● **Texto proporcionado**:
--------------------------------------------------
El días después de las elecciones gallegas tenía en mi bandeja de entrada varios mails escritos al calor de los sondeos. Todos hacían referencia a la
inminente “operación Rato” y coincidían en hacer referencia al artículo de P.J en EL MUNDO. ¿Lo habías leído?
El villano en su rincón PEDRO J. RAMIREZ
Tal día como ayer hace 25 años el periódico Diario 16 incluía en su primera página dos fotografías. En una de ellas se veía a un joven con patillas y ganas de comerse el mundo que ese día asumía la dirección del rotativo; y en la otra a un diputado ya veterano que dormitaba ostensiblemente en su escaño -sólo faltaba que se escucharan sus ronquidos- mientras en el Hemiciclo se discutía la reforma del Código de Justicia Militar. El joven de las patillas era yo y el diputado en brazos de Morfeo, Manuel Fraga.
--------------------------------------------------
● **Datos proporcionados**:
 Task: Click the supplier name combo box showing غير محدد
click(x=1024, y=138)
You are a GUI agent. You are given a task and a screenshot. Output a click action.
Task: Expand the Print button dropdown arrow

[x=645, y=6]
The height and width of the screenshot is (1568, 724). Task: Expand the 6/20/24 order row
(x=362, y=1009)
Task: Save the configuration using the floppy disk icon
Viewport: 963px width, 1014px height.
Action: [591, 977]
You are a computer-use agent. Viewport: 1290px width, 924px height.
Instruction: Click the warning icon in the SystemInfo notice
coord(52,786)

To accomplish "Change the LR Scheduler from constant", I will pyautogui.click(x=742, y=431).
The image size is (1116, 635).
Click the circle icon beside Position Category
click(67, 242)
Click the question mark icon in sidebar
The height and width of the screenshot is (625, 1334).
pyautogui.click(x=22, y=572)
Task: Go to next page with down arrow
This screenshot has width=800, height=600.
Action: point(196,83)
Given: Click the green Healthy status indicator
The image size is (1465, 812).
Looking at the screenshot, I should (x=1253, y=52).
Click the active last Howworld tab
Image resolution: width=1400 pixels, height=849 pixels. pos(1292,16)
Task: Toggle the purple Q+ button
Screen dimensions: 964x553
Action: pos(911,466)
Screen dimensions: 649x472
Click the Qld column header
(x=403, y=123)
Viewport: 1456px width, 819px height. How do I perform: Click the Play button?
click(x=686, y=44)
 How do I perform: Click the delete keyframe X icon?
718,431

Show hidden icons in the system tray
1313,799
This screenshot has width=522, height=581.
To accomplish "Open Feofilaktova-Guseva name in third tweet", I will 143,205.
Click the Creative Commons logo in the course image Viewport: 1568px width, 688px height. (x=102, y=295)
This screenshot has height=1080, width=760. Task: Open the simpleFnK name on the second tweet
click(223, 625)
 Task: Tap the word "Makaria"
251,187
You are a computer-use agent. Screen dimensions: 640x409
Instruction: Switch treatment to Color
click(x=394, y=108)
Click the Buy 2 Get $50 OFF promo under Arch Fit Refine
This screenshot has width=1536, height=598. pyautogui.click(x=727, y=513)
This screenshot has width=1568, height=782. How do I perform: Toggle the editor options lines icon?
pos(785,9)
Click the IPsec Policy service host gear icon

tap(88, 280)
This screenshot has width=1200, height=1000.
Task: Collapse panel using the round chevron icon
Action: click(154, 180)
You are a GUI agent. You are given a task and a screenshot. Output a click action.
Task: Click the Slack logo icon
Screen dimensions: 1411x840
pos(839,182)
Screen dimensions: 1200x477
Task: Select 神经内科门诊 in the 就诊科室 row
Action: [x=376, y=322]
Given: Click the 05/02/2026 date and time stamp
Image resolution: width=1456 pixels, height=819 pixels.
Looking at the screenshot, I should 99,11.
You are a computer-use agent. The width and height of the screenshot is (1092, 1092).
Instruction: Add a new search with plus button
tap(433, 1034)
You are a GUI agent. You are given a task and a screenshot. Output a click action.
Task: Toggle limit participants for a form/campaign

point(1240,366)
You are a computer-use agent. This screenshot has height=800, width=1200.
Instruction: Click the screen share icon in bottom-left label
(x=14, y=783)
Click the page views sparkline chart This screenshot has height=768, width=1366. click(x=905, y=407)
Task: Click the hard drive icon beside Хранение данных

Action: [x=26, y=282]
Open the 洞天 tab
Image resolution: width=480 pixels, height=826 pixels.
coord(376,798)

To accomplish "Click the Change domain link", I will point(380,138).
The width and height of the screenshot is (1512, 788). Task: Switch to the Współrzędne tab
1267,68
--------------------------------------------------
● **Requisitos**:
Edita el pasaje del texto proporcionado que empieza en "El días después" y termina en "MUNDO. ¿Lo habías leído?", y escríbelo de nuevo poniendo "correos" donde dice "mails".

● **Resultado de la tarea**:
El días después de las elecciones gallegas tenía en mi bandeja de entrada varios correos escritos al calor de los sondeos. Todos hacían referencia a la
inminente “operación Rato” y coincidían en hacer referencia al artículo de P.J en EL MUNDO. ¿Lo habías leído?